Task instructions: Could you lay out every line of the records below as a JSON list of strings, one string per line, skipping blank lines and leaving the pictures out?

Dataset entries

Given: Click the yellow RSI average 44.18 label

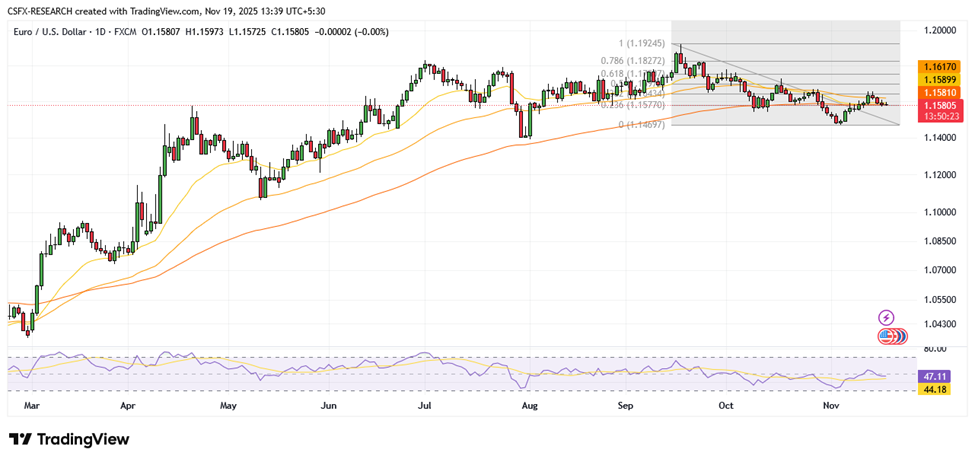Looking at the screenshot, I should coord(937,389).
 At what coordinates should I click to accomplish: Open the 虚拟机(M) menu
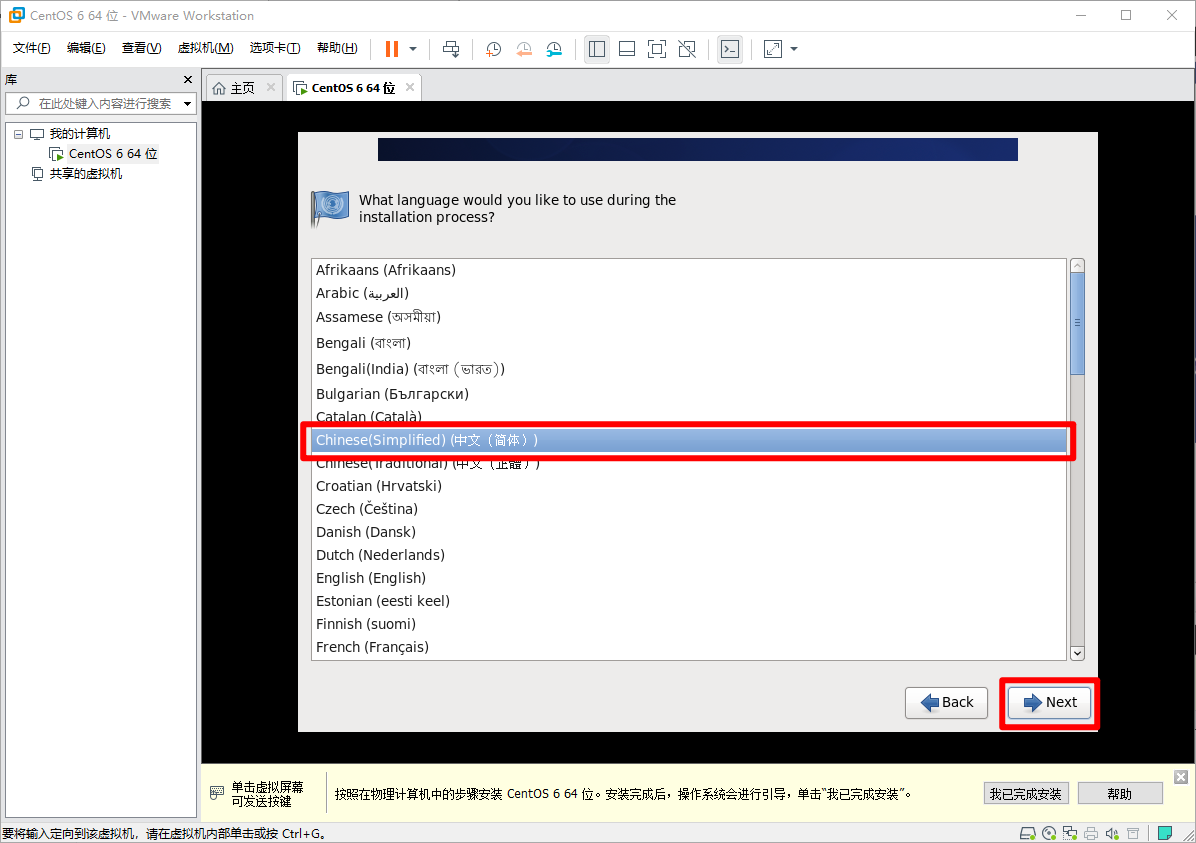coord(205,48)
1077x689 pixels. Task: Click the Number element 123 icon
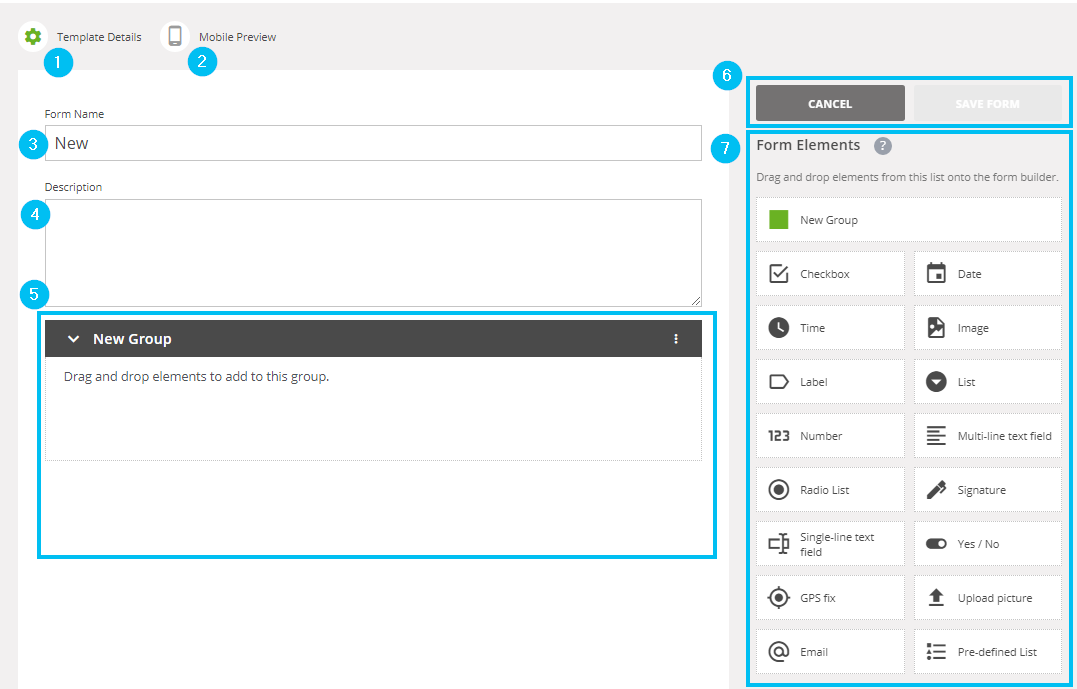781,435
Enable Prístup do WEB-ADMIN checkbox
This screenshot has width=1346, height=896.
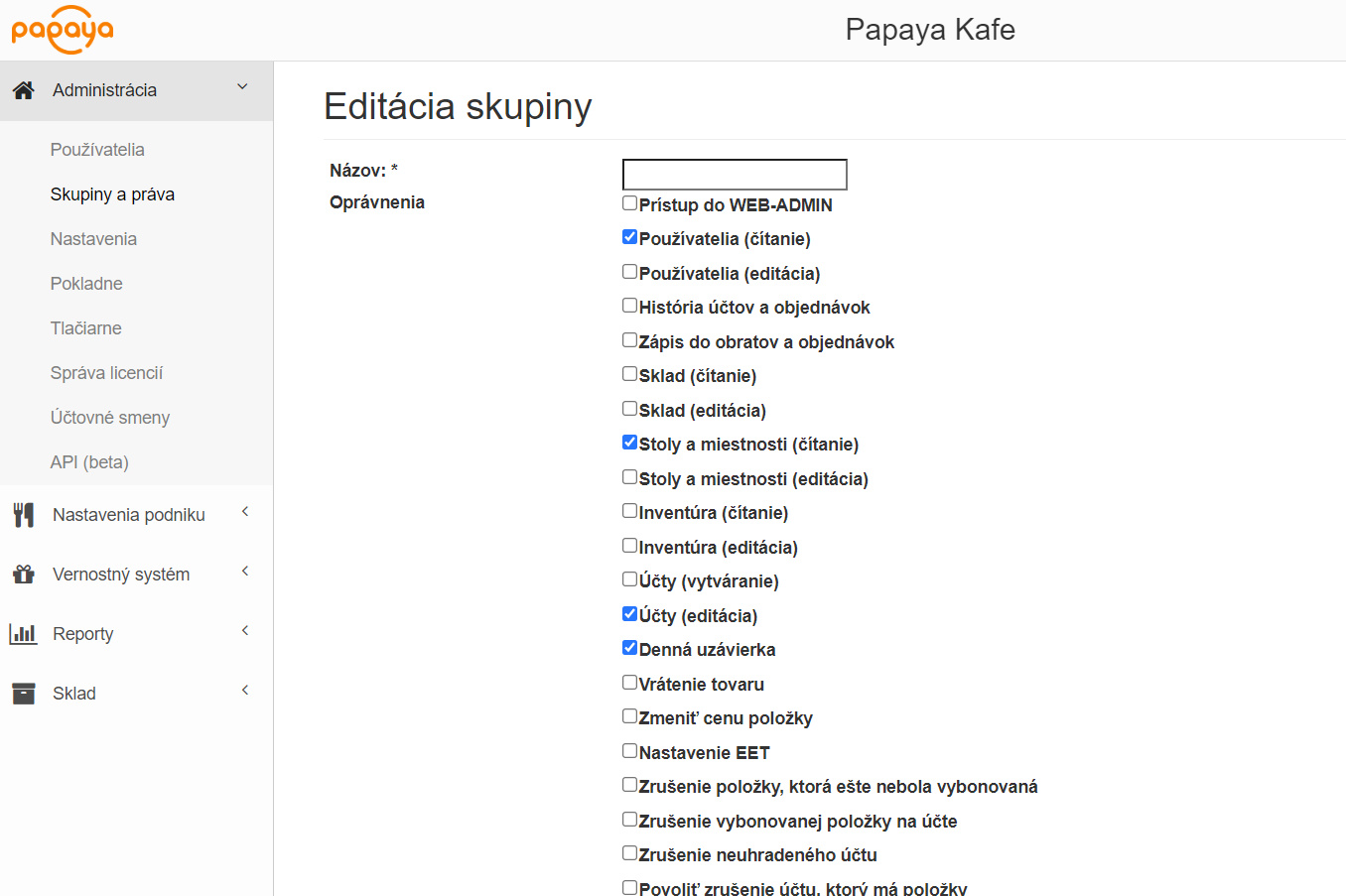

Result below:
[
  "Given: Click the yellow RSI average 44.18 label",
  "Looking at the screenshot, I should coord(937,389).",
  " At what coordinates should I click to accomplish: Open the 虚拟机(M) menu",
  "coord(205,48)",
  "1077x689 pixels. Task: Click the Number element 123 icon",
  "781,435",
  "Enable Prístup do WEB-ADMIN checkbox",
  "This screenshot has width=1346, height=896."
]